"NBC has been trying to replicate This is Us for a couple of seasons, and has found bottling that formula difficult to master," says Brian Lowry. "It comes a little closer than most with Council of Dads, an emotional concept that exhausts so much ground in the premiere it's difficult to foresee where it goes thereafter." He adds: "The concept is pretty astutely designed to tug at the heartstrings, even if it does so in a brazenly manipulative way. It helps initially that there are so many moving parts, but also offers a hazy blueprint as to whether Council of Dads can sustain interest after chewing through so much story so quickly...In some respects, the timing for this show -- one that unabashedly celebrates family, mixed with hardship and grief -- seems to come at an opportune time. On those terms, Council of Dads feels like a drama with a fair amount of potential. What it doesn't feel like, however much NBC would like it to be, is another This is Us."

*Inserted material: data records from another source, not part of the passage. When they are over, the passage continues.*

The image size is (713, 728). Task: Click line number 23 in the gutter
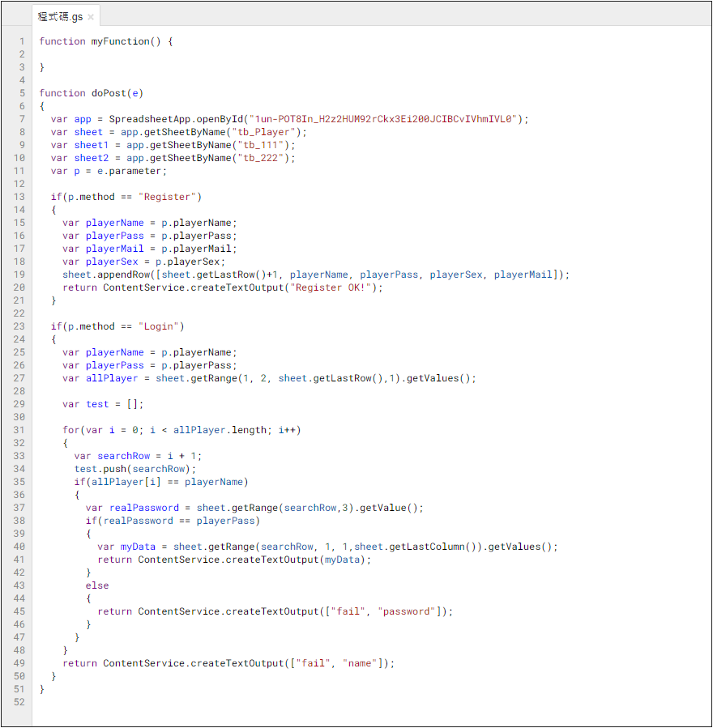click(x=19, y=326)
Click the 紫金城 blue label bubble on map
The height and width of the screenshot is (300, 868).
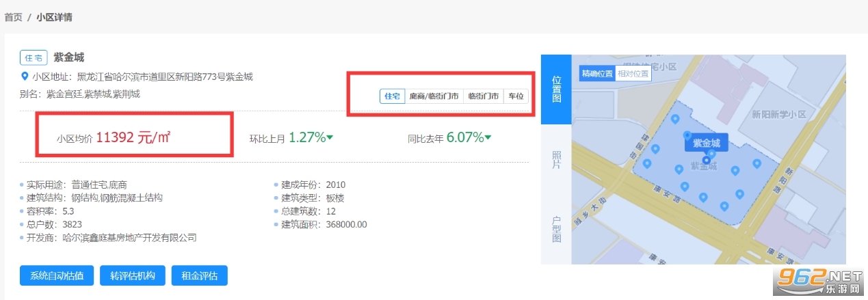(707, 143)
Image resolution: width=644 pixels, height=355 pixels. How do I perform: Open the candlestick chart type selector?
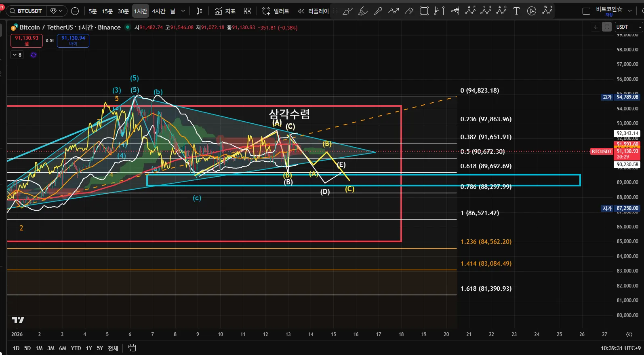pos(199,11)
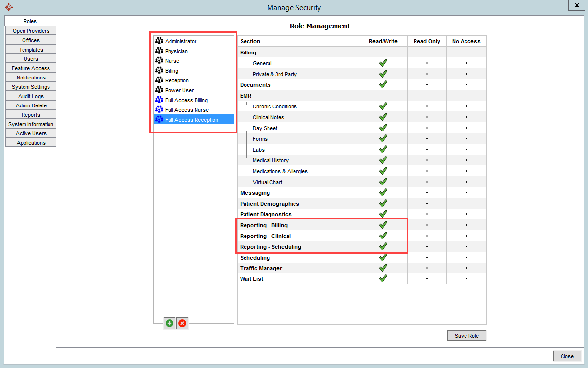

Council of Dads' pilot chews through so much story it's hard to become emotionally attached: "Cancer affects millions of people, and it takes its toll on everyone it touches, but a pilot is a proof of concept, not a log line or a prologue, which is what Council of Dads treats its series premiere as," says Caitlin Thomas. "And as such, by the end of the hour, which concludes with Scott's eldest daughter, Luly (Michele Weaver), marrying Evan (Steven Silver), a man she met at the beginning of the hour in a cancer support group, it's unclear exactly what this show will look like as it continues every week. More damaging, though, is the fact the show, which is factory-made to trigger an emotional response, actually fails to connect with viewers on an emotional level because it summarizes what could have been an entire season of story in 42 minutes and then asks us to care about people we barely know."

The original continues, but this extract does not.